A million dollars, 570 hopefuls, and 15 winners: How a new competition aims to boost babies and toddlers

PHOTO: JGI/Jamie Grill | Getty Images
Boy displaying drawing.

A Colorado team is one of 15 winners to share in $1 million awarded by a Denver-based organization as part of a new contest recognizing innovative efforts benefitting children from birth to 3 years old.

The Boulder-based team will receive $80,000 for a project that helps little kids acquire language, thinking, and social-emotional skills using a cell phone app inside a stuffed animal.

Gary Community Investments, which gives grants and makes for-profit investments to benefit low-income children and families, announced the winners of the Early Childhood Innovation Prize on Tuesday afternoon. (Gary Community Investments, through the Piton Foundation, is a Chalkbeat funder.)

The Colorado team that won prize money developed a tool called MindScribe. It works like this. An adult slips a cell phone with a special application into the belly of a stuffed zebra. The app prompts the child to explain what they are doing or making and asks follow-up questions, such as “What happened next?” and “Why?”

## Task brief
Return the prize article above in full, word for word. You won't need the records that come next.

## Source information
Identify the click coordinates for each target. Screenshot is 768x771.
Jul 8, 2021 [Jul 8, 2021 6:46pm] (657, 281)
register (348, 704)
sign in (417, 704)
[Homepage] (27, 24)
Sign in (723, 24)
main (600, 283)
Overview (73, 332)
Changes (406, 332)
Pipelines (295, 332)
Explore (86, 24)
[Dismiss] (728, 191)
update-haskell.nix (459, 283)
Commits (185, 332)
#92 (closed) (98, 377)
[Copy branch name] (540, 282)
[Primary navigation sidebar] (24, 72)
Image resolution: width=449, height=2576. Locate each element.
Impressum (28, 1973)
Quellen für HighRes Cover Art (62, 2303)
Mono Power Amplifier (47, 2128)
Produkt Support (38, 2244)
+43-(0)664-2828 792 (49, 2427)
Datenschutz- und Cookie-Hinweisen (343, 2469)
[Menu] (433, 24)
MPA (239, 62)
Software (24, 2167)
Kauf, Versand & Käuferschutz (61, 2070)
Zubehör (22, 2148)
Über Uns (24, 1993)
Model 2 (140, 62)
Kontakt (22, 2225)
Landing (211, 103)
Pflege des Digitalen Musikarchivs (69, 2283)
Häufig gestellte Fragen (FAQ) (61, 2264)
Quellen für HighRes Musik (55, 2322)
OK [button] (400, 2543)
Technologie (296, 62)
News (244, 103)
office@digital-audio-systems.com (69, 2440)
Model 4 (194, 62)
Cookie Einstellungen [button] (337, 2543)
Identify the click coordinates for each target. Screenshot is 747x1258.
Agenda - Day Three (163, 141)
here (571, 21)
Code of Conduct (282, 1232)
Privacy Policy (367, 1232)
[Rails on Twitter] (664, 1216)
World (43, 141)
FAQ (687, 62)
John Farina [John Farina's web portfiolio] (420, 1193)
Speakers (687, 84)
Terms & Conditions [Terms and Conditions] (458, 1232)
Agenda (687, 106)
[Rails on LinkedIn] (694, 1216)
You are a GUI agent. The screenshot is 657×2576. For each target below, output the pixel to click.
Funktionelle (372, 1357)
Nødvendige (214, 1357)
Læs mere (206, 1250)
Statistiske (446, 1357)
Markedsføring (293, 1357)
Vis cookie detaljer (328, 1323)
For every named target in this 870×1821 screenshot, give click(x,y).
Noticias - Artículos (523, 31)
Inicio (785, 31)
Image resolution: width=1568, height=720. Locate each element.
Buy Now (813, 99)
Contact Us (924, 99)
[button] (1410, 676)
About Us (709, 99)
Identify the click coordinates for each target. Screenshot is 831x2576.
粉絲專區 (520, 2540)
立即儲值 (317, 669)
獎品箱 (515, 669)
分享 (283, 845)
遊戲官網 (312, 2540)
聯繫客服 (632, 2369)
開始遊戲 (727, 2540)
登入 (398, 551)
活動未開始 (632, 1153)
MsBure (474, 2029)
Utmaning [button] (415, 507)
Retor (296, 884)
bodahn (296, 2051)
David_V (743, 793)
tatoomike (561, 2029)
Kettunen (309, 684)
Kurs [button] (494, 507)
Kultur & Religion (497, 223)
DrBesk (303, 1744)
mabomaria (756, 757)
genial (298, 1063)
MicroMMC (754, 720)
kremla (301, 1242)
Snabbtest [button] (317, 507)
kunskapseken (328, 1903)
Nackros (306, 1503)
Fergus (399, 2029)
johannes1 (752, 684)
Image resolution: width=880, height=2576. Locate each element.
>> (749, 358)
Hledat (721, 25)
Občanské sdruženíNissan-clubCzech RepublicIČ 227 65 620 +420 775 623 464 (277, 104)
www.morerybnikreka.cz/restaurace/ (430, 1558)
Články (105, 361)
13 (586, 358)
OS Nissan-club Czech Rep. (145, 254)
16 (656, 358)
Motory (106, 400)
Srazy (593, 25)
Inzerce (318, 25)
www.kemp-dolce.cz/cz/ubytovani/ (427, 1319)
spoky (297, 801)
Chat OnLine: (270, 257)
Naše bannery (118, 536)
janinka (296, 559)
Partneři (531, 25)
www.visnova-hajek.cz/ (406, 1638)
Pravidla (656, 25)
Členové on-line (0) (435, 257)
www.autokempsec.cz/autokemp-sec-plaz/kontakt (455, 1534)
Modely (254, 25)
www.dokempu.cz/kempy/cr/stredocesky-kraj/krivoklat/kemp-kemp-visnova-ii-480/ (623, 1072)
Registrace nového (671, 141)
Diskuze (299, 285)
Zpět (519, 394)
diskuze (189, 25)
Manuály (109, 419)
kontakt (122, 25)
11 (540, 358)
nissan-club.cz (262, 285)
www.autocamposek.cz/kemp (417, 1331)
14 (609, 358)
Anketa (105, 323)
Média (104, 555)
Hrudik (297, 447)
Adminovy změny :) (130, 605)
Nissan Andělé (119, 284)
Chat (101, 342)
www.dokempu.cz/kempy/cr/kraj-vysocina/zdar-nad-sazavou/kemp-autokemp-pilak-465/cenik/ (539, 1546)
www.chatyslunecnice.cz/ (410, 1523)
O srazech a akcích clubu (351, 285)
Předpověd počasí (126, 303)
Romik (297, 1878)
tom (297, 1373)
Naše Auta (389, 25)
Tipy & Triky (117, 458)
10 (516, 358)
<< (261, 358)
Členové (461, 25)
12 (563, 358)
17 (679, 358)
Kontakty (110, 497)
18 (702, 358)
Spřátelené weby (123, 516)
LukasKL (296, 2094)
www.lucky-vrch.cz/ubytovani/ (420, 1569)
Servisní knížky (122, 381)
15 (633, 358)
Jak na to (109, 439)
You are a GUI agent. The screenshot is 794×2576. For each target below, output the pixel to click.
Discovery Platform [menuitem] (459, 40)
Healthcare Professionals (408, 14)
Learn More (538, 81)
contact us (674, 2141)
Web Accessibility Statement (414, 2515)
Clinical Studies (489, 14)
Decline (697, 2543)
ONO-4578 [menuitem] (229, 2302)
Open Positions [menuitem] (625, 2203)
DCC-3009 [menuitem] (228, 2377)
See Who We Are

## Exercise output
A million dollars, 570 hopefuls, and 15 winners: How a new competition aims to boost babies and toddlers

PHOTO: JGI/Jamie Grill | Getty Images
Boy displaying drawing.

A Colorado team is one of 15 winners to share in $1 million awarded by a Denver-based organization as part of a new contest recognizing innovative efforts benefitting children from birth to 3 years old.

The Boulder-based team will receive $80,000 for a project that helps little kids acquire language, thinking, and social-emotional skills using a cell phone app inside a stuffed animal.

Gary Community Investments, which gives grants and makes for-profit investments to benefit low-income children and families, announced the winners of the Early Childhood Innovation Prize on Tuesday afternoon. (Gary Community Investments, through the Piton Foundation, is a Chalkbeat funder.)

The Colorado team that won prize money developed a tool called MindScribe. It works like this. An adult slips a cell phone with a special application into the belly of a stuffed zebra. The app prompts the child to explain what they are doing or making and asks follow-up questions, such as “What happened next?” and “Why?”